WHAT THE EXERCISE ASKS:
Give back each entry verbatim.

SUPPLIED INFORMATION:
=-=-=-=-=

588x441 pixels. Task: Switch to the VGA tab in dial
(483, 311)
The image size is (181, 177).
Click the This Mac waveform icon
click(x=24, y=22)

=-=-=-=-=

WORKED SOLUTION:
588x441 pixels. Task: Switch to the VGA tab in dial
(483, 311)
The image size is (181, 177).
Click the This Mac waveform icon
click(x=24, y=22)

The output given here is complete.